Morin sottolinea con forza la responsabilità che oggi ha un sistema di istruzione e formazione – soprattutto nei Paesi a più alto sviluppo – per garantire a tutti e a ciascuno quell’apprendimento per tutta la vita che è determinante per lo sviluppo culturale e civile per ciascuno e per tutti. “Si potrebbe, come si faceva in passato per il servizio militare, immaginare che ogni cittadino o cittadina possa ventotto giorni all’anno effettuare un servizio di educazione, che comprenda la revisione e l’aggiornamento delle conoscenze, l’esercizio della ginnastica psichica dell’autoesame…” (p. 105).

Il nuovo libro di Morin – in un momento particolarmente difficile per il nostro Sistema di istruzione – propone ai responsabili politici, agli uomini e alle donne di scuola e ai cittadini tutti, un momento di riflessione attenta sulle natura stessa e sulle finalità che oggi hanno, in una società sollecitata da cambiamenti sempre più rapidi, i processi di insegnamento/apprendimento.

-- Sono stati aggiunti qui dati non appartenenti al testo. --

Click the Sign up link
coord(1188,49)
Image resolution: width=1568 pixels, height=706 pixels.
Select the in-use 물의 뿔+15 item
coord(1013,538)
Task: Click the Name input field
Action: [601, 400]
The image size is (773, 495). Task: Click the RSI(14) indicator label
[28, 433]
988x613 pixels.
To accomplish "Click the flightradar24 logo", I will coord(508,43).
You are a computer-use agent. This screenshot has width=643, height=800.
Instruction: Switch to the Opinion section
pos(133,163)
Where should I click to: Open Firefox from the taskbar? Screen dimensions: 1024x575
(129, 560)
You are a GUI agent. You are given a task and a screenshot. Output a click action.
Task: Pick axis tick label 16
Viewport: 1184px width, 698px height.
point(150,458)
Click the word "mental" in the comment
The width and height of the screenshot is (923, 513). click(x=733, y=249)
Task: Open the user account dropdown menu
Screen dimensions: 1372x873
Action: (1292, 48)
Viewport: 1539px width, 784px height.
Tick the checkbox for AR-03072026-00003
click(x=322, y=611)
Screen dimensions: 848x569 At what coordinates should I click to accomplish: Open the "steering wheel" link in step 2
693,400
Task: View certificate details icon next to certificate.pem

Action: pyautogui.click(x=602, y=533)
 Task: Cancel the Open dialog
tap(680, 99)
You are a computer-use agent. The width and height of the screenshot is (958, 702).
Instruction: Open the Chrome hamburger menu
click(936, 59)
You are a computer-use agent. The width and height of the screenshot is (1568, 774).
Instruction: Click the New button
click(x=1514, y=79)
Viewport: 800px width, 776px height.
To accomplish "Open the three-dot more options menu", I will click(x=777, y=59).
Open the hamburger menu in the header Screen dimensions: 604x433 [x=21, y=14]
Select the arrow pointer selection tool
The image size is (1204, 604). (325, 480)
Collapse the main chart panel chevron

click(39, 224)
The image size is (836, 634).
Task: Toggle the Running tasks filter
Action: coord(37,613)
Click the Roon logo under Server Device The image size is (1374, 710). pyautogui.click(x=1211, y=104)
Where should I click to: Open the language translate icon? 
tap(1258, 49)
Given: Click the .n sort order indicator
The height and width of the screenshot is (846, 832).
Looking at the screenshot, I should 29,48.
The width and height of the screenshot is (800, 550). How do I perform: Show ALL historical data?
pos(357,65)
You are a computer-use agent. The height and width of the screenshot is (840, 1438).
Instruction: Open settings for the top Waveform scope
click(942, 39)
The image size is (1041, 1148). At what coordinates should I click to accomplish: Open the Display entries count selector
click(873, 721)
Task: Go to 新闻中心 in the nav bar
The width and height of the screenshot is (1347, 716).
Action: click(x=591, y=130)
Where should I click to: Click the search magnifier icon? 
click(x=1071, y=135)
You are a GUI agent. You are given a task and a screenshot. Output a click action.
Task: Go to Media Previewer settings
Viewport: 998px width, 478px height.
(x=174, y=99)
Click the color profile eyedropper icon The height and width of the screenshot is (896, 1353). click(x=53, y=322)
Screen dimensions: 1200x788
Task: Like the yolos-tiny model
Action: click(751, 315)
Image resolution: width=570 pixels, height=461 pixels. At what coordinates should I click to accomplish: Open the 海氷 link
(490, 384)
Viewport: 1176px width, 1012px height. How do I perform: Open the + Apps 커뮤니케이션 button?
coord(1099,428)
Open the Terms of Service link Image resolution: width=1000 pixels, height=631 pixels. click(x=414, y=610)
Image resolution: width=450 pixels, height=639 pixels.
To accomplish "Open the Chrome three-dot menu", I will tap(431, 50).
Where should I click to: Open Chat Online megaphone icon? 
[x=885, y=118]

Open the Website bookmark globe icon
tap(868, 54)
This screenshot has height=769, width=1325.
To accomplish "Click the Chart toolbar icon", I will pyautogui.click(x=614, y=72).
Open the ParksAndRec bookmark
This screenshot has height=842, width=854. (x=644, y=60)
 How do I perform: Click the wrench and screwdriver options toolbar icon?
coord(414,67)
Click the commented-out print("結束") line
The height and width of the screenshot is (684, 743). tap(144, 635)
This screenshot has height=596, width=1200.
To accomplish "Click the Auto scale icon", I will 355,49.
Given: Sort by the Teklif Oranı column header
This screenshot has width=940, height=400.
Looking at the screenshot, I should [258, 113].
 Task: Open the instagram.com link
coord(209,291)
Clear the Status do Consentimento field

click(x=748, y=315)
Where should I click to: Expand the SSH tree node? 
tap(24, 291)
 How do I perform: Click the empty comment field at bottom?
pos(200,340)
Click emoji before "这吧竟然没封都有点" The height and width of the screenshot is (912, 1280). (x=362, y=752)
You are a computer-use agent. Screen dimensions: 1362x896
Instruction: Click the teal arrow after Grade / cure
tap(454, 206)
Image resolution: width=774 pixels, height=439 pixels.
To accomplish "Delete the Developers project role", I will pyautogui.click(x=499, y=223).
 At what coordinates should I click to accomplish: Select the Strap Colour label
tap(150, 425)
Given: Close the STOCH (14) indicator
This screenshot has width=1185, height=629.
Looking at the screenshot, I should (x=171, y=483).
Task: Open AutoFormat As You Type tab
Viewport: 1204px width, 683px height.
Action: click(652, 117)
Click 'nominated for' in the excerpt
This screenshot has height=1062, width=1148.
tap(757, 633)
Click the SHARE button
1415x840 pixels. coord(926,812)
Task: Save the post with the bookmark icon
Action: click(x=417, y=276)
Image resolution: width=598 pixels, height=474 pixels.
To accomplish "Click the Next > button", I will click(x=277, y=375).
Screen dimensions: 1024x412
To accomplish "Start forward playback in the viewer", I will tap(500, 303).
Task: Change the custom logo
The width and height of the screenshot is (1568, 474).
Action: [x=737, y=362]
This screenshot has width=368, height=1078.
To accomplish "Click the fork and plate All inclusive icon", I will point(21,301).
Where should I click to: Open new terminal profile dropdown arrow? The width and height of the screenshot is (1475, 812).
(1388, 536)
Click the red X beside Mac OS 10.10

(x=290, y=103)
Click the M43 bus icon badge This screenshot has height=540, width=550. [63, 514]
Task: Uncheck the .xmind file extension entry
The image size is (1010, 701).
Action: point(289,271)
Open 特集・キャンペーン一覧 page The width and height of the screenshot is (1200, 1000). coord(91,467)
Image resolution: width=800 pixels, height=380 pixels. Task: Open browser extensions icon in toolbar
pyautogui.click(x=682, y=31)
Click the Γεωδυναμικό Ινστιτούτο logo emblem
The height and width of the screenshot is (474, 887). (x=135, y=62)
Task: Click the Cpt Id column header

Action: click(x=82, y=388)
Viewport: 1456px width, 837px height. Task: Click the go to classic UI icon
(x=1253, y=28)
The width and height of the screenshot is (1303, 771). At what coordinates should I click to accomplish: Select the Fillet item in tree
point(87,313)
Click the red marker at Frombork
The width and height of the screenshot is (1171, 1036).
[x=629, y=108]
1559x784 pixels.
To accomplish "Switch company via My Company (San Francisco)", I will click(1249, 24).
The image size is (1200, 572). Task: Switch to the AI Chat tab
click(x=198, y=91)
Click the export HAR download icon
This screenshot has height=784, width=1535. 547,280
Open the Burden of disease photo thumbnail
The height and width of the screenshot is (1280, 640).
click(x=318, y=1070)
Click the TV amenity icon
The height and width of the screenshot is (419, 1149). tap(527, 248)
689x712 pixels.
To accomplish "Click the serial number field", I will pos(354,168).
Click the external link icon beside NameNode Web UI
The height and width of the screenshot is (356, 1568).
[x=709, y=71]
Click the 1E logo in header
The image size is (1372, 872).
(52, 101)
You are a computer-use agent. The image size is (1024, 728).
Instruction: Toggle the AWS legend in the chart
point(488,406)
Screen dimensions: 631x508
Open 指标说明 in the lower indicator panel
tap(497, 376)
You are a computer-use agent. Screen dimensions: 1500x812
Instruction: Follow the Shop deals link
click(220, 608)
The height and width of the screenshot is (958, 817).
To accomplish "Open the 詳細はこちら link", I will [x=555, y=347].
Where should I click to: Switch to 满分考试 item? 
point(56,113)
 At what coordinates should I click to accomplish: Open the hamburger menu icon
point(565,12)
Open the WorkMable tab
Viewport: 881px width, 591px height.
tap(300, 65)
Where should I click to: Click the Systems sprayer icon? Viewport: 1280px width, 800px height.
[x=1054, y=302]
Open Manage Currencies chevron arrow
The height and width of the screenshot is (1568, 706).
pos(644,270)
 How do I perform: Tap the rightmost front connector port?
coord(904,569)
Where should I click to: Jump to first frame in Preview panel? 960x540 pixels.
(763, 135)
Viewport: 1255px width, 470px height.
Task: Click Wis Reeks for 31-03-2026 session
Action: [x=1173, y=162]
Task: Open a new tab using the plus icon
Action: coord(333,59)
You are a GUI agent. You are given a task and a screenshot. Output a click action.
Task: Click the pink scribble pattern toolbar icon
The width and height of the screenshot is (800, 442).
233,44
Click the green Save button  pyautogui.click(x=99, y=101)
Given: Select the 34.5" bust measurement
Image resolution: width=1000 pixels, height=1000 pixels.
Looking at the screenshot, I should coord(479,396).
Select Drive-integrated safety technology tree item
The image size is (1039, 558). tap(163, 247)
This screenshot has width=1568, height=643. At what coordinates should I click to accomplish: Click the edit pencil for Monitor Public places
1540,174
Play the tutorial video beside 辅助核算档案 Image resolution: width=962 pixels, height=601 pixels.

Una didattica cooperativa, quella “didattica laboratoriale”, che ricorre ormai in tutti i nostri documenti relativi al riordino del sistema di istruzione, dovrebbero veramente diventare il nodo centrale di qualsiasi processo riformatore.

E’opportuno che di questo insieme di problematiche, così magistralmente rappresentateci da Morin, si tenga, comunque e sempre, il dovuto conto, ed evitare che gli attuali motivi del contendere attorno a un ddl che provoca contenziosi a non finire, non ci consentano di centrare e analizzare i nodi centrali dell’insegnare/apprendere, che poi si consumano all’interno di un’aula, in quel rapporto docente/alunno che costituisce il clou di quel successo formativo che – come ci siamo impegnati con il dpr 275/99 – dovremmo garantire a tutti e a ciascuno.

E… grazie a Morin, che non finisce mai di insegnarci qualcosa!